### RECORDS PROVIDED
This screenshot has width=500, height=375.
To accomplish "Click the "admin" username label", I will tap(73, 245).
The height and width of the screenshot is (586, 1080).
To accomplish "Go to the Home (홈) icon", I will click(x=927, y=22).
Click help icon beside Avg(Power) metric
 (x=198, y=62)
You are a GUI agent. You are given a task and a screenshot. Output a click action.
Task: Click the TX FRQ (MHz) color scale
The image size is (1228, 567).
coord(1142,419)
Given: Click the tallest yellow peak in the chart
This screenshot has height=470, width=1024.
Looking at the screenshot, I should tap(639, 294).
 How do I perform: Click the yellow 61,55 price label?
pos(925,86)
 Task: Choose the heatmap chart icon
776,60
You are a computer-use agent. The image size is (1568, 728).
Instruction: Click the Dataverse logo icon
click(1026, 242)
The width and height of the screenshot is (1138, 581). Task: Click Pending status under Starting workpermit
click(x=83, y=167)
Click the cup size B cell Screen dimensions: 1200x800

### TASK GOAL
"will" is the word to look for; copy every line of the data that has it.

### TASK OUTPUT
To accomplish "Click the "admin" username label", I will tap(73, 245).
To accomplish "Go to the Home (홈) icon", I will click(x=927, y=22).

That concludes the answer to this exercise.